ACTIVITY: The required output is the lines below from the line containing "The height and width of the screenshot is (357, 644)." to the line containing "Open 无线设置 wireless", inclusive, retyped exactly. No other lines belong in it.

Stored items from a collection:

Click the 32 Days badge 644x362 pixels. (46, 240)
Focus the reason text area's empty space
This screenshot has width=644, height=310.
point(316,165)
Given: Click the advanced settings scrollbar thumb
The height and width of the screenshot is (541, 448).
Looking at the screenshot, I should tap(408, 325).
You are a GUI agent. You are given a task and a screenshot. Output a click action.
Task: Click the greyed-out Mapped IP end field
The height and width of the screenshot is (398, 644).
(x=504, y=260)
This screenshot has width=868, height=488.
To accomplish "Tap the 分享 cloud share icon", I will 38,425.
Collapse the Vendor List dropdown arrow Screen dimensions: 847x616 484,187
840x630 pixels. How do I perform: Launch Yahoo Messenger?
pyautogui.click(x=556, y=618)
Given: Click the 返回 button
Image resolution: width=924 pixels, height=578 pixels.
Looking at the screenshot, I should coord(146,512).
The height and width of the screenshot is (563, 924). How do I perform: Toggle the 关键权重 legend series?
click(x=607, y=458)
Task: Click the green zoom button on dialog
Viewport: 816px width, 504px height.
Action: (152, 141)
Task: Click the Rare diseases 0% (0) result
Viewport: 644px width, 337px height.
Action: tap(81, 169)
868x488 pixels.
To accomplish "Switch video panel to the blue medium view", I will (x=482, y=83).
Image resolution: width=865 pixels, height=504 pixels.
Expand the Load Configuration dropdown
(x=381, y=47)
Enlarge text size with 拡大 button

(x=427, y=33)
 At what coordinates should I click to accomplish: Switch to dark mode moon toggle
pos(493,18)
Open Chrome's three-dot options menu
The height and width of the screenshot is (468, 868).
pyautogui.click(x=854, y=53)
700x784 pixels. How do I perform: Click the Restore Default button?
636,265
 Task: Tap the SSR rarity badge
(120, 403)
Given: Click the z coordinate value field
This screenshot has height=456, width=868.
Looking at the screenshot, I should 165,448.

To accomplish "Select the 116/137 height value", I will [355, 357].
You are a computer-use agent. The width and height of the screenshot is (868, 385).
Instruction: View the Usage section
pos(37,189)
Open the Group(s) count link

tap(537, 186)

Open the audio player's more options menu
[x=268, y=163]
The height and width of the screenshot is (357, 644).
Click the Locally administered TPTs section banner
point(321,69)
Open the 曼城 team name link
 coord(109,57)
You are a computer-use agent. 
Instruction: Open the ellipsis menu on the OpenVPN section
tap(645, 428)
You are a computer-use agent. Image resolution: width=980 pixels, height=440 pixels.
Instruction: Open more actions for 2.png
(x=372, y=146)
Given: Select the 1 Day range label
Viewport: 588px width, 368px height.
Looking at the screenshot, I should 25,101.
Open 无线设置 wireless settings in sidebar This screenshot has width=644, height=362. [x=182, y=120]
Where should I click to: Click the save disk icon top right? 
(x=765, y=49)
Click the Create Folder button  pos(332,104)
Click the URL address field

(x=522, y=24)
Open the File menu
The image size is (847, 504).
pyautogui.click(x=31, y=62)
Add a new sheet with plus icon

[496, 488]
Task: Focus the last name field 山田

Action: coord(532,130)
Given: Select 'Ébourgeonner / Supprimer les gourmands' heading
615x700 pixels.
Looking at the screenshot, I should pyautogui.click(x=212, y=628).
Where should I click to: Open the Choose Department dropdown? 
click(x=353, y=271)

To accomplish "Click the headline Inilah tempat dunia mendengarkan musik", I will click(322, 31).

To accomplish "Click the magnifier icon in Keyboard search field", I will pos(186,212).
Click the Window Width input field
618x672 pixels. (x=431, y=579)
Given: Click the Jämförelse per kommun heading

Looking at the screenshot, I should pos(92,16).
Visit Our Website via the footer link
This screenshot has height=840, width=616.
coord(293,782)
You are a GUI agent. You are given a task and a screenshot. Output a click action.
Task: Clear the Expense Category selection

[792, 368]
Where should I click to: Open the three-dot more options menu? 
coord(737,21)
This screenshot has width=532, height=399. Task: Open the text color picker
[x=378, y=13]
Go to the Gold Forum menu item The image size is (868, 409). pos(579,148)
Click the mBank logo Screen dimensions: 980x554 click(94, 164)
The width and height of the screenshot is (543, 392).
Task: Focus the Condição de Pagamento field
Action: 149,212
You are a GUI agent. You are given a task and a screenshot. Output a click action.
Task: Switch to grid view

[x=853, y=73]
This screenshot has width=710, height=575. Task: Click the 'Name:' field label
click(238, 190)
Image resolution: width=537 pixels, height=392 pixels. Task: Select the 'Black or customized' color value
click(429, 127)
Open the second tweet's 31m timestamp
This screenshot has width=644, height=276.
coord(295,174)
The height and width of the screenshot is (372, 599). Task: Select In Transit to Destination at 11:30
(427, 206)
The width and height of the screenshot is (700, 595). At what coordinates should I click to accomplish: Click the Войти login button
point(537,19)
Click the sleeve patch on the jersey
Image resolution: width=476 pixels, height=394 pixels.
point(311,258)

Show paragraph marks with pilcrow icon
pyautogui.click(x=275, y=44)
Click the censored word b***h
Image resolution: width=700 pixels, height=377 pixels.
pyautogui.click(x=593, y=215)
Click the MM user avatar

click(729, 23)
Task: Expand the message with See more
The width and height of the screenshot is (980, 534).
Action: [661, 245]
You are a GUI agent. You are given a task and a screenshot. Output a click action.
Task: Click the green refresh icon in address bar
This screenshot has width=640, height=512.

ANSWER TO THIS TASK:
The height and width of the screenshot is (357, 644).
Click the Locally administered TPTs section banner
point(321,69)
Open the 曼城 team name link
 coord(109,57)
You are a computer-use agent. 
Instruction: Open the ellipsis menu on the OpenVPN section
tap(645, 428)
You are a computer-use agent. Image resolution: width=980 pixels, height=440 pixels.
Instruction: Open more actions for 2.png
(x=372, y=146)
Given: Select the 1 Day range label
Viewport: 588px width, 368px height.
Looking at the screenshot, I should 25,101.
Open 无线设置 wireless settings in sidebar This screenshot has width=644, height=362. [x=182, y=120]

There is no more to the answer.